Q: We had a beautiful Wisteria creeping along the canopy of our mobile home. Every spring it was thick with purple flowers and lovely to look at. It wasn't as mature as some I have seen as it still had lots of green leaves amongst the flowers, where as many of the more mature ones flower first then the leaves come later. A couple of years ago we found "scale" on it and had to cut it right back to nothing. It has been a couple of years now and it has re-grown up the post and along the canopy again but the foliage doesn't seem as thick as it once was and of course there are no flowers. Is there there something we could do or a treatment we could give it to help it fill out more and flower for next year or is it just a matter of maturity?
Flowering with Wisteria can be a problem for some people and there could be a variety of reasons why yours isn’t flowering.
- Maturity – You mentioned this as one possible reason. This could very well be true, as your plant is experiencing new growth, and depending on the species of your Wisteria, could take up to 20 years to mature.
- Lack of sunlight – Has the area around your vine changed in the past few years? The Wisteria needs at least six hours of direct sunlight for it to bloom. If possible, remove any items that are preventing your vine from getting enough sunlight.
- Excessive nitrogen – The plant has nitrogen-fixing capability since bacteria around its roots give the plant plenty of nitrogen. If the nitrogen ratio in the soil is too high, your plant will stop blooming. Adding superphosphate (0-20-0) in early spring and potassium occasionally will aid your plant to flower.
- Severe winter weather – The winter weather may injure or kill your flower buds.
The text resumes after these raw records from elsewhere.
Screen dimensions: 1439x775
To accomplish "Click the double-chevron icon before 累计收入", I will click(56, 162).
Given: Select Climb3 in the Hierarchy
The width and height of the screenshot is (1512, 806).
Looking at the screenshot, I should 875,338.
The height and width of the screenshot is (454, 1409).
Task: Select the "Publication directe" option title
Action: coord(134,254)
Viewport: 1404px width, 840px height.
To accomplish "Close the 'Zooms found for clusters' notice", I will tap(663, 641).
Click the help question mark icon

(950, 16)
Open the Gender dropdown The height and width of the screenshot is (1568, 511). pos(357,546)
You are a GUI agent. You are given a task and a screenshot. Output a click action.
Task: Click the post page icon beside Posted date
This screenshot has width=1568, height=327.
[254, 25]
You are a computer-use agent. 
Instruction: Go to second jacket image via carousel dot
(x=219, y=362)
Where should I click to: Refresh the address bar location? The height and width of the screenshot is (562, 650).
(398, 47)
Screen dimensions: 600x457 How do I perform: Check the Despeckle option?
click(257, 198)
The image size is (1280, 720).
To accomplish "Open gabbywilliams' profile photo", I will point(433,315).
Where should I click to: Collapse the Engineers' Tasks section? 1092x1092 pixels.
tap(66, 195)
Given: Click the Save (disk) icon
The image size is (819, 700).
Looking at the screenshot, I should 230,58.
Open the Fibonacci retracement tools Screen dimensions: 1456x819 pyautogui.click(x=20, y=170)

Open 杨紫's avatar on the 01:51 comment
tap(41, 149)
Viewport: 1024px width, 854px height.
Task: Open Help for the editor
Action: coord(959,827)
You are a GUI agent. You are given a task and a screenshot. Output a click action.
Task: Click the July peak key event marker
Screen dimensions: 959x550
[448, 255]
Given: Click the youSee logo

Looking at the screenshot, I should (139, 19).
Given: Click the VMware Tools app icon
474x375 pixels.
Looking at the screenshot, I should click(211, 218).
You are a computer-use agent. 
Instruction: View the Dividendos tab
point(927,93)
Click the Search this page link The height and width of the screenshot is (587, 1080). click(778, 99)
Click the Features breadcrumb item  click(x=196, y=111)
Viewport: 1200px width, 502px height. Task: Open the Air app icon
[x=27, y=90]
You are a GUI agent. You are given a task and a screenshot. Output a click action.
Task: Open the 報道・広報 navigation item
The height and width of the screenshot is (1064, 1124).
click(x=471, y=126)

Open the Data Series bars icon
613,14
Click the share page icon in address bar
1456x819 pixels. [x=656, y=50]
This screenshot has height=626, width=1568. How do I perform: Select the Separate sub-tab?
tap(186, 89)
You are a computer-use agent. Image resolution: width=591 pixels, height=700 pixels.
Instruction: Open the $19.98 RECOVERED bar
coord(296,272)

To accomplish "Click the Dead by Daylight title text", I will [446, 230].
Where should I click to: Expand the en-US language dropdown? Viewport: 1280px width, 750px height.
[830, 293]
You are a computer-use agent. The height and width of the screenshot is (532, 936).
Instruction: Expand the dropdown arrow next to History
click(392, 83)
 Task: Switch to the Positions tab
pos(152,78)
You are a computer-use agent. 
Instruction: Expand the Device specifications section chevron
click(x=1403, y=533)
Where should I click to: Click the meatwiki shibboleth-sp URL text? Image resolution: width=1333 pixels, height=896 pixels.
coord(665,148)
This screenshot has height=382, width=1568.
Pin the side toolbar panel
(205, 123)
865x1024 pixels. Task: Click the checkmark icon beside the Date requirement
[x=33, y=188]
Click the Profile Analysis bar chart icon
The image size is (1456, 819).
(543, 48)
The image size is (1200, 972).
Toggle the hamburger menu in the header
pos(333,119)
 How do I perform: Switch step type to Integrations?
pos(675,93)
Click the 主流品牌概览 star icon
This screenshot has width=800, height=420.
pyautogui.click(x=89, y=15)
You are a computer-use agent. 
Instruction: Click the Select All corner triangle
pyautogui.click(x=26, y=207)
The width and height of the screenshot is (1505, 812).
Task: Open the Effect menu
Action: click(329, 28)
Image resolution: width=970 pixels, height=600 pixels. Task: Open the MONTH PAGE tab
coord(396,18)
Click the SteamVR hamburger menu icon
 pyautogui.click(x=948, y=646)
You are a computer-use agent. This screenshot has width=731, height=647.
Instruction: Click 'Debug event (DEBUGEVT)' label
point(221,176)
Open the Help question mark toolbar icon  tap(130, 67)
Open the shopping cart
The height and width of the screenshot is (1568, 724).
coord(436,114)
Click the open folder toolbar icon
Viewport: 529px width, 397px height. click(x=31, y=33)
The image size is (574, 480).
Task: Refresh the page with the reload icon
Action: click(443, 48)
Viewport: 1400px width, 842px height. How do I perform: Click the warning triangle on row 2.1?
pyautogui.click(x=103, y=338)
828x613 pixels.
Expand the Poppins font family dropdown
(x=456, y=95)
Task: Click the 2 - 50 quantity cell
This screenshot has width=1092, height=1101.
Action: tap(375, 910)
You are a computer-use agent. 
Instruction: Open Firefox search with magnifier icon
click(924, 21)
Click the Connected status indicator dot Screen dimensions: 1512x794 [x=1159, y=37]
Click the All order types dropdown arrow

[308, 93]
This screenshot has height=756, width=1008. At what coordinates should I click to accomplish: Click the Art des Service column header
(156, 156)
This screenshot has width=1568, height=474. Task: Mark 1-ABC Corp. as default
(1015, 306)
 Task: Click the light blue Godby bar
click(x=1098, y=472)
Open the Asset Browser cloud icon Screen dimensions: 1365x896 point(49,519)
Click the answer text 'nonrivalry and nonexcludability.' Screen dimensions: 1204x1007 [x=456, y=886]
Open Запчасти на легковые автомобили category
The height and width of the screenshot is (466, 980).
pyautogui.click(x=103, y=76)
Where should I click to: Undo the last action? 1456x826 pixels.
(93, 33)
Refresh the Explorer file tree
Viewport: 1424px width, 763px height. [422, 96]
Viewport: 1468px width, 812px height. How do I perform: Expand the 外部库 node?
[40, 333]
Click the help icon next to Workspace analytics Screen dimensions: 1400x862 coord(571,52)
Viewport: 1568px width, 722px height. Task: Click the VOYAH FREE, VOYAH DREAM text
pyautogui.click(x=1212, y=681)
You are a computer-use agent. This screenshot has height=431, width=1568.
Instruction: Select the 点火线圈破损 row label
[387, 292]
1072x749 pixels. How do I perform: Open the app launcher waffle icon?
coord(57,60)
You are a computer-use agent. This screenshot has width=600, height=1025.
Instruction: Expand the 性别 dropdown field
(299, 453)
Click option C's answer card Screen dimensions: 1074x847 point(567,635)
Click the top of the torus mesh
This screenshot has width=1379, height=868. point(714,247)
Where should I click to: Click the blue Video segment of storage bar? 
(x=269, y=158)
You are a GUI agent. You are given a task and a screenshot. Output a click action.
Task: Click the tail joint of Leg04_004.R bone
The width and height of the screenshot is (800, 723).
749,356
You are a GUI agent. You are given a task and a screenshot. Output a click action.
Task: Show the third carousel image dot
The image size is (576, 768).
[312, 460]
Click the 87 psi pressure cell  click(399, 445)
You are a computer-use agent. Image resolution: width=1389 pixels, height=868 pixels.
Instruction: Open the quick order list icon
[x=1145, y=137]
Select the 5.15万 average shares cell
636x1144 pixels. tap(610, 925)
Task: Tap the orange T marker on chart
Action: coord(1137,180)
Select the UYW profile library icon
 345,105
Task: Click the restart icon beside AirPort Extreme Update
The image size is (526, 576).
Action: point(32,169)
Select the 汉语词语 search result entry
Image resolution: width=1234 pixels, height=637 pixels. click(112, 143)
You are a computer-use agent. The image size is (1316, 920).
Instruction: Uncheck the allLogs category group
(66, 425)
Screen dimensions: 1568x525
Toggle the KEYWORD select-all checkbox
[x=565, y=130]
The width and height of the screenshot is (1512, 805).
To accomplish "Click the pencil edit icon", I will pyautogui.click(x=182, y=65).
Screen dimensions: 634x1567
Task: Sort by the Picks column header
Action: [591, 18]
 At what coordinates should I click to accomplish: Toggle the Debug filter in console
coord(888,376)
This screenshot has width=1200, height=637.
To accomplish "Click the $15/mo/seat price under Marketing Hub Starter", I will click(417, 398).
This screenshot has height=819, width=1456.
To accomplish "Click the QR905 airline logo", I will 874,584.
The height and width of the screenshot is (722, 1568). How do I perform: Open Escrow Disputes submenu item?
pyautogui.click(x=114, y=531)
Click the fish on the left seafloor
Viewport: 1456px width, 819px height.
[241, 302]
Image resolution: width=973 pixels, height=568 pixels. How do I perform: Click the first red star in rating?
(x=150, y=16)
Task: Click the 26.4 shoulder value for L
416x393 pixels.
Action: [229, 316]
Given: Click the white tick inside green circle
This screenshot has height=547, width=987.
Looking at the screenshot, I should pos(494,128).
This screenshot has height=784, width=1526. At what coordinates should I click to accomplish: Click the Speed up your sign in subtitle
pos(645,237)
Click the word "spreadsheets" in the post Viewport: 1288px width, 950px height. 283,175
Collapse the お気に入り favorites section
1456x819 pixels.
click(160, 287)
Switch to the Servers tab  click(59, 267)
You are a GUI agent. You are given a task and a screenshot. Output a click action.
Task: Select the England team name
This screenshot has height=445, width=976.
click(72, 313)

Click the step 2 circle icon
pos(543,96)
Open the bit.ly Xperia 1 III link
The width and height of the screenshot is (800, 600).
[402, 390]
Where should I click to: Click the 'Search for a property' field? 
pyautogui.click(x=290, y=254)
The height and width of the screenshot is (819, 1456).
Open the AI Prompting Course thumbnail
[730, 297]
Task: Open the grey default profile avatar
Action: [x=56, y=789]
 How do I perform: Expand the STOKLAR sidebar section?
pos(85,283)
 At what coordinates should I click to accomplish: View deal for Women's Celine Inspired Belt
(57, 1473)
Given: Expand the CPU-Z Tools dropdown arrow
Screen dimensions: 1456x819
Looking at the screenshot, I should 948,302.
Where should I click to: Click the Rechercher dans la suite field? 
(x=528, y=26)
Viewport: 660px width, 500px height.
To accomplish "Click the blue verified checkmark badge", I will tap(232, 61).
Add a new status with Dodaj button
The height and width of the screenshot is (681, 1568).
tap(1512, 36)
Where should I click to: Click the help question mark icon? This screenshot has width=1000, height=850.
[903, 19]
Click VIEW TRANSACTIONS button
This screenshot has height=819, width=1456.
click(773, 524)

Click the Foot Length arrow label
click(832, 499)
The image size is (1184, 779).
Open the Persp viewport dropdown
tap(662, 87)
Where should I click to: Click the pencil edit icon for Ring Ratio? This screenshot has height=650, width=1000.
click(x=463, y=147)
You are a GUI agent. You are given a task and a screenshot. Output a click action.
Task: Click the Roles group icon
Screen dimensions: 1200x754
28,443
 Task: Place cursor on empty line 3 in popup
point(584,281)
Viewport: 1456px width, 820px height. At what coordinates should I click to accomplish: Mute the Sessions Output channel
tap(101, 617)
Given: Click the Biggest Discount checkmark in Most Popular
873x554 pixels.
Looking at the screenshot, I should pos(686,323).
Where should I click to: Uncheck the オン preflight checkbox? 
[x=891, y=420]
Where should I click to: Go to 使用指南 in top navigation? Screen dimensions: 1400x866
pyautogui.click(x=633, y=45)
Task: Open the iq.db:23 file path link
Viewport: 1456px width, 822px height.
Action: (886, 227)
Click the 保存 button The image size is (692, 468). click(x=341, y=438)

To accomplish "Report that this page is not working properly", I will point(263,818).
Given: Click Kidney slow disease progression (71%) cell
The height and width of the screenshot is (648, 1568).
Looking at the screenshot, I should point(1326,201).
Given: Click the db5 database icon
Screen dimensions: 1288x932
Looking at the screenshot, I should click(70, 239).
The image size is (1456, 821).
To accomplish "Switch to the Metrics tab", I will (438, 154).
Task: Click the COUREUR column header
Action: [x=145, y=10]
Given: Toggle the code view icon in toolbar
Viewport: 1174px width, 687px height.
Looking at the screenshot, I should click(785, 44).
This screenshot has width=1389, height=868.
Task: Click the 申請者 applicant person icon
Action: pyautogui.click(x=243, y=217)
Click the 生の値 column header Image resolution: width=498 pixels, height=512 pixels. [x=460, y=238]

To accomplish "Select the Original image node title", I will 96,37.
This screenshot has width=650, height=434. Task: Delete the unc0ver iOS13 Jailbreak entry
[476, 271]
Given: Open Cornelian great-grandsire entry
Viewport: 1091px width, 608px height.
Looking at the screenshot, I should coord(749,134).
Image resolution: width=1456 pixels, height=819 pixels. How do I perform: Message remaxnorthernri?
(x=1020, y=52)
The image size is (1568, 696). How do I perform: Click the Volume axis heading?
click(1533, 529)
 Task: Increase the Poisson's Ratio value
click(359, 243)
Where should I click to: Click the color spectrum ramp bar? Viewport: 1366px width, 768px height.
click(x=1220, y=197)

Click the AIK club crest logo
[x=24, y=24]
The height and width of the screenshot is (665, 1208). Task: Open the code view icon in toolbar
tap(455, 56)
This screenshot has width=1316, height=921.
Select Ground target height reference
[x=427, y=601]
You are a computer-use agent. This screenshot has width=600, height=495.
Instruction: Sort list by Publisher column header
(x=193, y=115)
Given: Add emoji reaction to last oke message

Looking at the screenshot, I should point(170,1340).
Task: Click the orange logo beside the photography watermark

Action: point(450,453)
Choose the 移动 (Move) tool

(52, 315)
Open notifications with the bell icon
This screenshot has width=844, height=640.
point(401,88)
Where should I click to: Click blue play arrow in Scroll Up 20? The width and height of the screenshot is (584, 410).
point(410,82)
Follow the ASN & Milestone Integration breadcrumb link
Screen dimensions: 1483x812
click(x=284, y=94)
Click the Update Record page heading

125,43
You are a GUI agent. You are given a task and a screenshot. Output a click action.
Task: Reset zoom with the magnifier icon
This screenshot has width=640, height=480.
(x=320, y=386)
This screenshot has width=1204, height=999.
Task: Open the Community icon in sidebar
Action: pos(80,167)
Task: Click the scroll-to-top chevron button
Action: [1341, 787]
And unless we have the power to change the weather (what an awesome power to have!), I’m afraid there’s not much we can do about that.
- Improper/heavy pruning in the winter and spring – I understand that you pruned a lot of your vine since you found “scales” on the leaves. Pruning the vine seems to encourage vigorous vegetative growth and discourages flowering. Root pruning can be a solution to this problem since it has been very successful in restoring blooming for older plants while stimulating blooming in young plants. Use a spade to cut vertically into the soil around 45 cm (18 inches) deep and about 1.2 m (4 feet) from the main trunk, all around the vine. This method, combined with regular summer pruning, should help your plant flower.